Some of them "will get raised," says Lehmann. Passing a bill is another matter. "This cycle's already packed. For something to come out of nowhere—there's no time for committee hearings, there's no time for the coalition building that would be required."

One of the few additional disaster-management policies that could gain traction, the experts I spoke to agree, is the Federal Flood Risk Management Standard. A program implemented by the Obama administration in 2015, it would have required that buildings constructed with federal funding use higher standards to mitigate flood risks, reflecting the effects of climate change—similar to what NFIP reformers want to see. Trump revoked that policy in August, but it could be revived by Congress as an attachment to relief spending or NFIP reform and reauthorization.

So to wit, we'll likely get a tiny relief bill early this month to keep basic rescue and recovery efforts underway, then one or more larger bills weeks or months down the line, although when and how much they'll cover remains unclear. We'll see more discussion on reforming one of the federal programs that amplified Harvey's effects. Where that discussion will go is unclear, however. And we may see a boneheaded anti-risk mitigation move by Trump reversed. Maybe. If there's time and bandwidth to address it on a hectic legislative calendar.

That may not seem like a lot. But given Congress's track record this year, is anyone surprised?

(Dataset entries):
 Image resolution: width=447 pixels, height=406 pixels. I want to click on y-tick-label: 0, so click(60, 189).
---
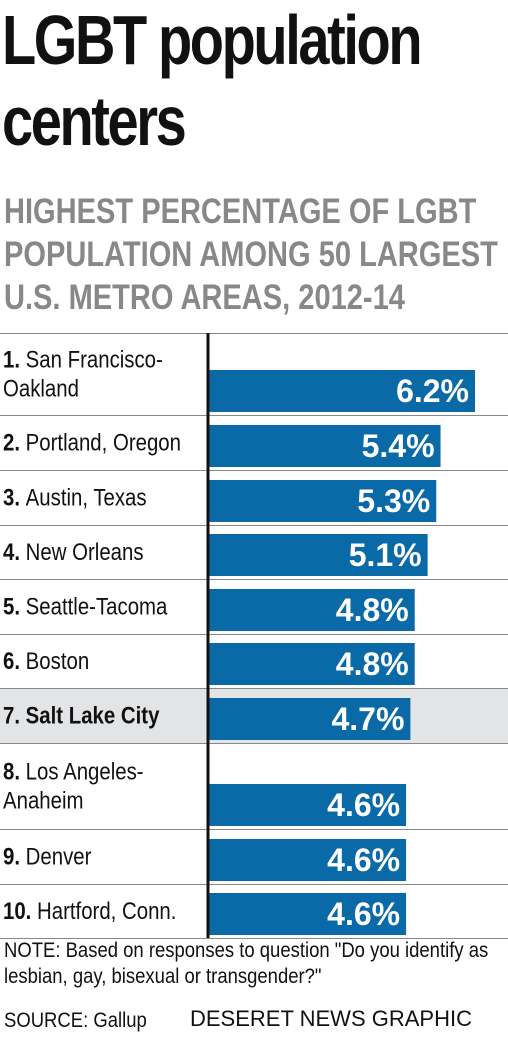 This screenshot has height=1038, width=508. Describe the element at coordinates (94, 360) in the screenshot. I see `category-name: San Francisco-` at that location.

(Problem description): Print everything in the disaster-relief passage above, from "So to wit, we'll" down to "is anyone surprised?", copying it word for word.

(Answer to this task):
So to wit, we'll likely get a tiny relief bill early this month to keep basic rescue and recovery efforts underway, then one or more larger bills weeks or months down the line, although when and how much they'll cover remains unclear. We'll see more discussion on reforming one of the federal programs that amplified Harvey's effects. Where that discussion will go is unclear, however. And we may see a boneheaded anti-risk mitigation move by Trump reversed. Maybe. If there's time and bandwidth to address it on a hectic legislative calendar.

That may not seem like a lot. But given Congress's track record this year, is anyone surprised?